=== DIRECTION ===
Please edit the items from the line with "The height and width of the screenshot is (730, 1280)." to the line with "I will point(973,601).", changing "caption" to "subtitle" and keeping everything else the same. Give back only those lines.

=== MATERIAL SUPPLIED ===
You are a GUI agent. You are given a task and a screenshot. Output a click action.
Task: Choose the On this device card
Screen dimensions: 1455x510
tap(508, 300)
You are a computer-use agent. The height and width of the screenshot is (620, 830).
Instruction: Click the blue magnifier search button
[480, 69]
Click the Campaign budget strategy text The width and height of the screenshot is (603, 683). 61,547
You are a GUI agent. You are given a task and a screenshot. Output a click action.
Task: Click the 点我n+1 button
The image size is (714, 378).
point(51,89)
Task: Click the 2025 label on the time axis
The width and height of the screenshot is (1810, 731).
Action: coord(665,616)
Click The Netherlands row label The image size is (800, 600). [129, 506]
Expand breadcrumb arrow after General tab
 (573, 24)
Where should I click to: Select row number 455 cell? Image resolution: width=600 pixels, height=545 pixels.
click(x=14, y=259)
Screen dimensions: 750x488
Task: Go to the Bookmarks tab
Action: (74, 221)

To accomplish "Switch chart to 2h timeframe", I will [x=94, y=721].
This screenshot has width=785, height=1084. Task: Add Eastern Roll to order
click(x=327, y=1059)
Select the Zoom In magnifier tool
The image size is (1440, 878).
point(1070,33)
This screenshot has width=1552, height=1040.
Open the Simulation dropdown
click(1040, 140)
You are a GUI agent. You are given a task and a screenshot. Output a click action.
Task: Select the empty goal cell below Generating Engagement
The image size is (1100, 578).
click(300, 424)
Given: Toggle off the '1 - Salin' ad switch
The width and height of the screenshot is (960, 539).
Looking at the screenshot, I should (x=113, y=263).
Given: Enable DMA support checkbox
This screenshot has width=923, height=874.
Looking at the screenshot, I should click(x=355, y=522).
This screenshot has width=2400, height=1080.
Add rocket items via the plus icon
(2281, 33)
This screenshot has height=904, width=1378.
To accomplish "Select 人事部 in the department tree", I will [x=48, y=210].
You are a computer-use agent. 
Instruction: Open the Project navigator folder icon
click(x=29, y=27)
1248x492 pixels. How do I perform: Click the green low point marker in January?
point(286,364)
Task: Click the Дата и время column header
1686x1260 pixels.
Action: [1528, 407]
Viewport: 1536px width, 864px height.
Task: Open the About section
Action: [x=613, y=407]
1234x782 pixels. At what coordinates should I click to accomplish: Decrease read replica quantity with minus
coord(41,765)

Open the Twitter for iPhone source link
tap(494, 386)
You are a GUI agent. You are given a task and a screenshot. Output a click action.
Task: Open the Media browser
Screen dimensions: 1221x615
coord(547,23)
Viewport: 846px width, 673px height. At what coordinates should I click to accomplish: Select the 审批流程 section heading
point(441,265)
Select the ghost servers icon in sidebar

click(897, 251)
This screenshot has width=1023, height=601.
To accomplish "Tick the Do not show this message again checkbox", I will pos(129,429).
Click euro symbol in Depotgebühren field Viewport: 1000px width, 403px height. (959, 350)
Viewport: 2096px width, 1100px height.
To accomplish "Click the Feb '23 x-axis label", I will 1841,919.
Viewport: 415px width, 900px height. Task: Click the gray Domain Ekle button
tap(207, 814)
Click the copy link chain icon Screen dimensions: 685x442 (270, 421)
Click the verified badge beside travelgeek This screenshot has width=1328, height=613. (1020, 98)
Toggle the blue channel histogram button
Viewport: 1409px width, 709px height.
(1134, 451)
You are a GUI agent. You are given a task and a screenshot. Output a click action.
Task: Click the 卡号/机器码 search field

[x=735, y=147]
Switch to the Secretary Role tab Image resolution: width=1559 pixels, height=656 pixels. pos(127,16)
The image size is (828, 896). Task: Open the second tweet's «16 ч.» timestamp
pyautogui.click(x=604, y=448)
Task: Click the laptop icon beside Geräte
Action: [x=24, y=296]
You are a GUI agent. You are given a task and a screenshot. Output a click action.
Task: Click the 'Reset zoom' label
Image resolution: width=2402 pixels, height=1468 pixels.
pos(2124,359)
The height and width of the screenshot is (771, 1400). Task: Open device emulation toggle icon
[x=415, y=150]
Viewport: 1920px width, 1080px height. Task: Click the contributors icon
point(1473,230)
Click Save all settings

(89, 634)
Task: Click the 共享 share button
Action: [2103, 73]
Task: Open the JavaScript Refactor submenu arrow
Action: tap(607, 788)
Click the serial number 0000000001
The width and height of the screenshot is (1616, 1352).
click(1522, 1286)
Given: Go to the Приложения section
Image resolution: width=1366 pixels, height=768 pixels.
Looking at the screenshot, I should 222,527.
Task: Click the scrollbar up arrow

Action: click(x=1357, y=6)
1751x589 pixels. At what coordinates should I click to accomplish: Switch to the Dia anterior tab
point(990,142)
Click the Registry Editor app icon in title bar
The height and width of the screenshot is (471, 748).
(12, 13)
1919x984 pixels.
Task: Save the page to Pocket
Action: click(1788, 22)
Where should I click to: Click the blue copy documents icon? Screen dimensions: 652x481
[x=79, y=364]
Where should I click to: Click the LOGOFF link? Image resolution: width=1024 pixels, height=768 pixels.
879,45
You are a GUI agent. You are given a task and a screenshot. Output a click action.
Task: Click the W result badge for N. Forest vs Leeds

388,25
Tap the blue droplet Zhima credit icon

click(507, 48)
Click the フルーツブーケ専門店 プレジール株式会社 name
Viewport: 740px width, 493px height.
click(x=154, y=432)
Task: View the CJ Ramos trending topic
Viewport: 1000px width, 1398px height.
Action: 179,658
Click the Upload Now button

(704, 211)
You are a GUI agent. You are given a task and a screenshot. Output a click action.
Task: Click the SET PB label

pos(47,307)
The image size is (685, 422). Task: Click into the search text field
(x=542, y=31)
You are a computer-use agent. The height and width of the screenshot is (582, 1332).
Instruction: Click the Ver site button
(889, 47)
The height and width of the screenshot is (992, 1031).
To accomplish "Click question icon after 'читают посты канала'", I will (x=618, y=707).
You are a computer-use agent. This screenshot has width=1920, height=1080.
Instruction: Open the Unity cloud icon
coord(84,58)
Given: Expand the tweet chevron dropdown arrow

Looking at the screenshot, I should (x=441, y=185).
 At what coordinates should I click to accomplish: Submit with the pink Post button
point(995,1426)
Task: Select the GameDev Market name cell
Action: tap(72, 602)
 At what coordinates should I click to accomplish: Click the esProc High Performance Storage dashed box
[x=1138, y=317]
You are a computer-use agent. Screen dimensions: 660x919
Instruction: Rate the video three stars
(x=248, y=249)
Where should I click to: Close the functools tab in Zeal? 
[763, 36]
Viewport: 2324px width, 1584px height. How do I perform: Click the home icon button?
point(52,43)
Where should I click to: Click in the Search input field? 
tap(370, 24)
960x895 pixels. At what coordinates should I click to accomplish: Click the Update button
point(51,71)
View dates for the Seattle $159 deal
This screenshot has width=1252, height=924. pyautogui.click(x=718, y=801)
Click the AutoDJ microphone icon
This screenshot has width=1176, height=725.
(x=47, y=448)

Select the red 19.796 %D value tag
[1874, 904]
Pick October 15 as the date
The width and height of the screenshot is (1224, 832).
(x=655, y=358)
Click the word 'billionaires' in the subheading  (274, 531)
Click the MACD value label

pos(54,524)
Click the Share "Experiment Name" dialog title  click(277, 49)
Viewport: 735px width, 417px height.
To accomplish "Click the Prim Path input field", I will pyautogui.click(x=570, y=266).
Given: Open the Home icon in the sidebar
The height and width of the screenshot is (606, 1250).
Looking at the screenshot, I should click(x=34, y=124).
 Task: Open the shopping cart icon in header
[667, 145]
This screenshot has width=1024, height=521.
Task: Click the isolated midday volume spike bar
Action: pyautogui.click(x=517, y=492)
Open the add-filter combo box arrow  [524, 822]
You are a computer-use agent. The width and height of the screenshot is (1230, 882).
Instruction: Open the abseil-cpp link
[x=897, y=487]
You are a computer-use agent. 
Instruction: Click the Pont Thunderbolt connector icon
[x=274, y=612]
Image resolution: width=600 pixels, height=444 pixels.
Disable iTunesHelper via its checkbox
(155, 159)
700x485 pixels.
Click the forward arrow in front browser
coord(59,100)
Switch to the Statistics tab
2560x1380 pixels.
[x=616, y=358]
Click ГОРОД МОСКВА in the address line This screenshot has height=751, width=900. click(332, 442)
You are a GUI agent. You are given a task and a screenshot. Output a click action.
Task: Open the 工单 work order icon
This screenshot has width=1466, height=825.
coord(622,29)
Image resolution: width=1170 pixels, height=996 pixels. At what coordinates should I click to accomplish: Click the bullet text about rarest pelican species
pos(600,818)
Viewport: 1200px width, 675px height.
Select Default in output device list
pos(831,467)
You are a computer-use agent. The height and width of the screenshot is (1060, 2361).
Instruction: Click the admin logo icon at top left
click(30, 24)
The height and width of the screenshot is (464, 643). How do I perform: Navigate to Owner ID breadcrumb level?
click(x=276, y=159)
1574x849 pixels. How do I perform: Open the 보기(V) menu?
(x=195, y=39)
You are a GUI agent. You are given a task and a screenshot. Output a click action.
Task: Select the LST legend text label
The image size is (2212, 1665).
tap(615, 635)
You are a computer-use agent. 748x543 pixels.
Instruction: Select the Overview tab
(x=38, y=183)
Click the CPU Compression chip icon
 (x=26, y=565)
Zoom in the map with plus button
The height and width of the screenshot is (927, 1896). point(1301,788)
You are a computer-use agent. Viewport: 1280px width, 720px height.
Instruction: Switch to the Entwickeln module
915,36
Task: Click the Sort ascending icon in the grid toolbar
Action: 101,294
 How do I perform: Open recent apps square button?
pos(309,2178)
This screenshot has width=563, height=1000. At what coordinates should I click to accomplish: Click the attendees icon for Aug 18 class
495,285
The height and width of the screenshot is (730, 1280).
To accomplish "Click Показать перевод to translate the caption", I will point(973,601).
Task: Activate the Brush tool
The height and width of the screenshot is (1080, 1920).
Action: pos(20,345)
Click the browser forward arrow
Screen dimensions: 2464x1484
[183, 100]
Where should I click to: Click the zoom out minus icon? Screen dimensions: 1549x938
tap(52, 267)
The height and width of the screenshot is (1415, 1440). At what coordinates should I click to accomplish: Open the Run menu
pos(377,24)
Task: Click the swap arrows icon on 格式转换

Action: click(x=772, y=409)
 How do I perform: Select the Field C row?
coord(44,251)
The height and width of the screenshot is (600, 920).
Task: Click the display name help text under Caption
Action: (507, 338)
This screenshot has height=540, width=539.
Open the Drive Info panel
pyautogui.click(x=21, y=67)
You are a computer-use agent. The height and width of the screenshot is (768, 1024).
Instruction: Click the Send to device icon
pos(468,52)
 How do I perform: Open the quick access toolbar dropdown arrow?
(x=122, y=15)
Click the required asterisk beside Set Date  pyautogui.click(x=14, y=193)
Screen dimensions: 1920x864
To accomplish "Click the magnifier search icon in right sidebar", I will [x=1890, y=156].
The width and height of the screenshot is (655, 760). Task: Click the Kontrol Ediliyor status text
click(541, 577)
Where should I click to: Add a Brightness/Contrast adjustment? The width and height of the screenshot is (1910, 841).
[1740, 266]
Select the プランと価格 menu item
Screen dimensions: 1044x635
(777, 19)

=== SOLUTION TO THIS TASK ===
The height and width of the screenshot is (730, 1280).
To accomplish "Click Показать перевод to translate the subtitle", I will point(973,601).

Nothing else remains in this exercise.